Это прозвучало так: меня полностью разоружили. По его интонации как-то получалось, что они ушли из одной точки.
— Кто ушел раньше, жена или любовница? — поинтересовался я.
— Сперва ушла жена, — ответил он, вздохнув, — а за ней почти немедленно последовала любовница.
— Эти события как-то связаны? — спросил я.
— Конечно! — воскликнул он с жаром. — Моя жена и моя любовница были подругами со школьных времен. Я сначала был увлечен той, которая потом стала моей любовницей. Она была девушкой с тихим, кротким характером. А потом она познакомила меня со своей подругой. Красавицей! У нее был потрясающий секстерьер. Я влюбился в нее и женился на ней. Она оказалась человеком с невероятно сильным и вздорным характером. И тогда я по закону контраста сошелся с ее подругой, на которой раньше хотел жениться. К этому времени я смертельно устал от жены и хотел, оставив ее, жениться на своей любовнице.

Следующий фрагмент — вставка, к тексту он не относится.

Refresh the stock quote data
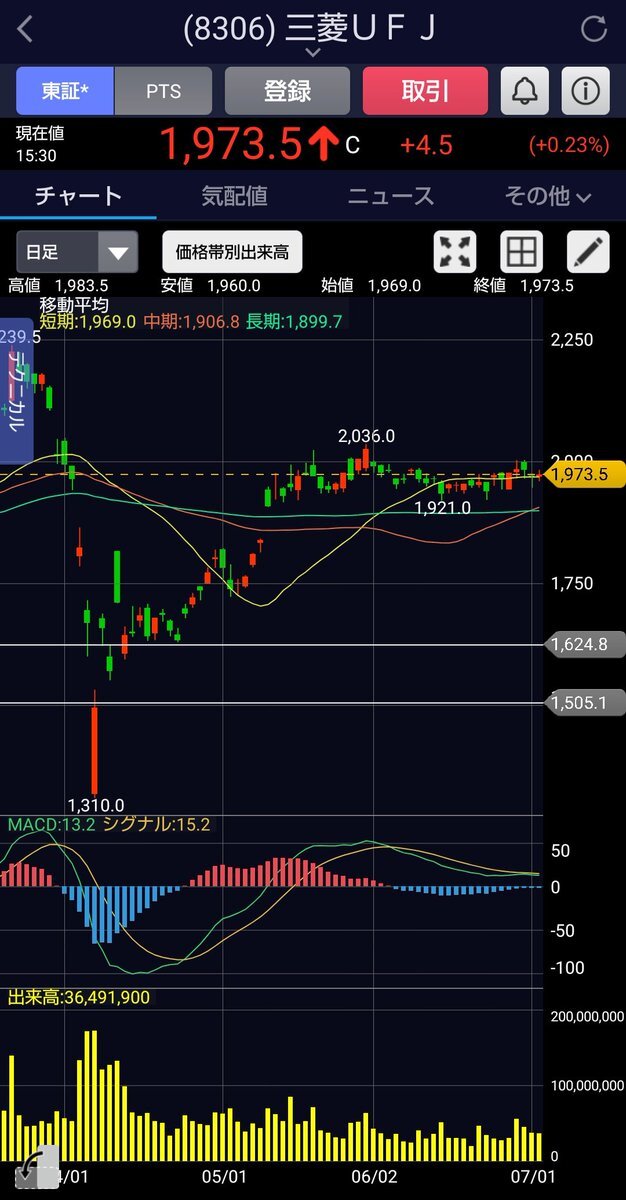Screen dimensions: 626x1200 [x=594, y=30]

— А жену сделать любовницей? — спросил я, потому что все это показалось мне смешным.
— Что за чушь! — возмутился он. — У вас мания логизации! Просто я хотел развестись с женой. Я устал от ее вздорного и властного характера. Но я знал, что у меня не хватит духу сказать, что я ее бросаю.
Дело в том, что я пьющий человек. Нет, я не алкоголик, но свои двести пятьдесят граммов я каждый день пил. И я решил про себя: потихоньку буду пить все меньше и меньше, а потом совсем брошу.
И уже на основании этого достижения, поверив в себя, скажу жене, что я с ней расстаюсь. Иначе она меня подавляла. Это невероятная история! Слушайте, у меня в кейсе пол-литра коньяка. Давайте встанем и разопьем его. Я вам все расскажу, и вы забудете про эту кровать.
— Нет, нет, — ответил я, — ради Бога, не надо. Завтра выпьем. Но, судя по тому, что вы все еще пьете, первый этап у вас сорвался.
— До завтра еще надо дожить, — буркнул он мрачно. — Да, первый этап у меня сорвался по вине жены. Это потрясающая история. Я в общих чертах вам ее расскажу, раз вы не хотите выслушать ее со всеми подробностями за бутылкой коньяка. Неужели вы не хотите со мной выпить из-за этой несчастной кровати? Будь она проклята!